Elijah Craig (November 15, 1738 – May 18, 1808) was an American Baptist preacher, who became an educator and capitalist entrepreneur in the area of Virginia that later became the state of Kentucky. He has sometimes, although rather dubiously,[1][2][3][4] been credited with the invention of bourbon whiskey.

Early life and education[edit]

Craig was born in Orange County, Virginia in 1738,[5] the 5th child of Polly Hawkins and Taliaferro or Toliver Craig, Sr. Converted by Baptist David Thomas in 1764, Elijah Craig soon began holding meetings in his tobacco barn.[6] In 1766, he convinced David Read to travel from North Carolina to baptize members of the new congregation, including himself. His older brother Lewis and younger brother Joseph Craig also became Baptist preachers.[7] In 1768 Lewis was imprisoned with John Waller, James Childs, James Reed and William Marsh in the Fredericksburg jail for several weeks, for preaching without licenses from the established Anglican Church.[8] In 1771 Elijah Craig was ordained and became the pastor of Blue Run church,[9] halfway between Barboursville and Liberty Mills, Virginia. He was also jailed in Orange and Culpeper counties at least twice for preaching without the required Virginia license from the Anglican Church.[10] Such preachers were considered a challenge to the entire social order of the colony, as the established state church received funding from the colony. In 1774, the convention of independent Baptists designated Elijah Craig and John Waller as apostles (missionaries) to evangelize north of the James River.[11]

Although Virginia had adopted the principle of freedom of religion in its Declaration of Rights in 1776 and again in the Virginia Statute for Religious Freedom in 1786, Baptists still faced persecution during the early statehood period, particularly when they preached to mixed congregations of freemen and slaves, white and black. In these years, Baptists encouraged planters to free their slaves; and numerous slaves were freed in the Upper South during the first two decades after the Revolution. As more Baptists began to accept the institution of slavery, many of those who opposed slavery began to move west, often to the area that would later become Kentucky.[12]

Craig became politically active as the legislative liaison of the general convention and general association to Virginia's legislature as well as the ratification convention of 1788.[13] As such, he worked with Patrick Henry and James Madison to protect religious freedom federally and in Virginia after the Revolutionary War. Ultimately, religious freedom became protected in Virginia by statute (and the Anglican Church was disestablished, i.e. lost government financial support), as well as in the First Amendment to the United States Constitution. Baptist membership grew, particularly among common planters with smaller holdings of land and slaves.

Migration and settling in Kentucky area of Virginia[edit]

Seeking religious freedom and economic opportunity, in 1781 Elijah's brother Rev. Lewis Craig led an exodus of up to 600 people known as "The Travelling Church" (composed of his parents, younger siblings, and most of his congregation from Spotsylvania County)[14] to the area of Virginia known as Kentucky County (they were the largest single group to so migrate).[15] Elijah Craig did not go with this group but followed a few years later.

In 1782 (just after the Revolutionary War), Elijah Craig led the immigration of his congregation from Orange Co., VA, and purchased 1,000 acres (4.0 km2) in what was then Fayette County of Kentucky, where he planned and laid out a town originally called Lebanon, which was incorporated in 1784. (In 1790 the town was renamed Georgetown in honor of Gen. George Washington.)[16] Craig preached at several churches with John Waller.

Available data:
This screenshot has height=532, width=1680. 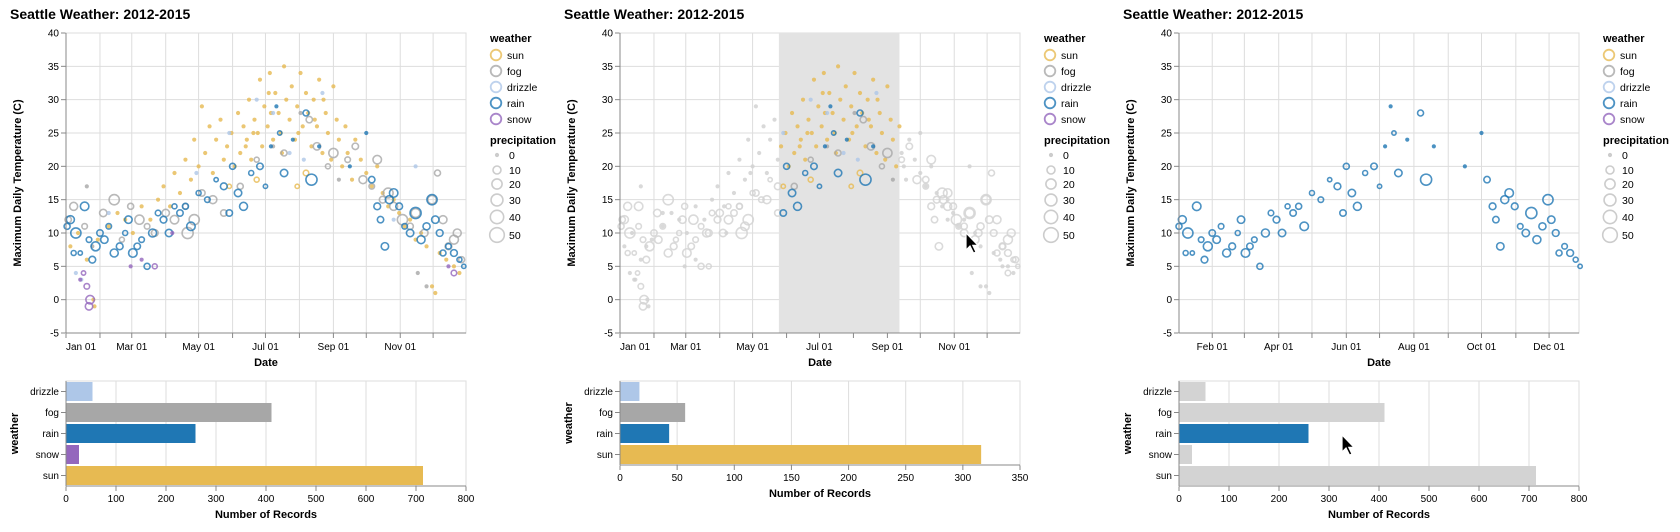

Exercise prompt: In the Elijah Craig excerpt, what was the town of Lebanon renamed in 1790? The data has nothing to do with the Elijah Craig excerpt.

Worked solution: Georgetown, in honor of Gen. George Washington.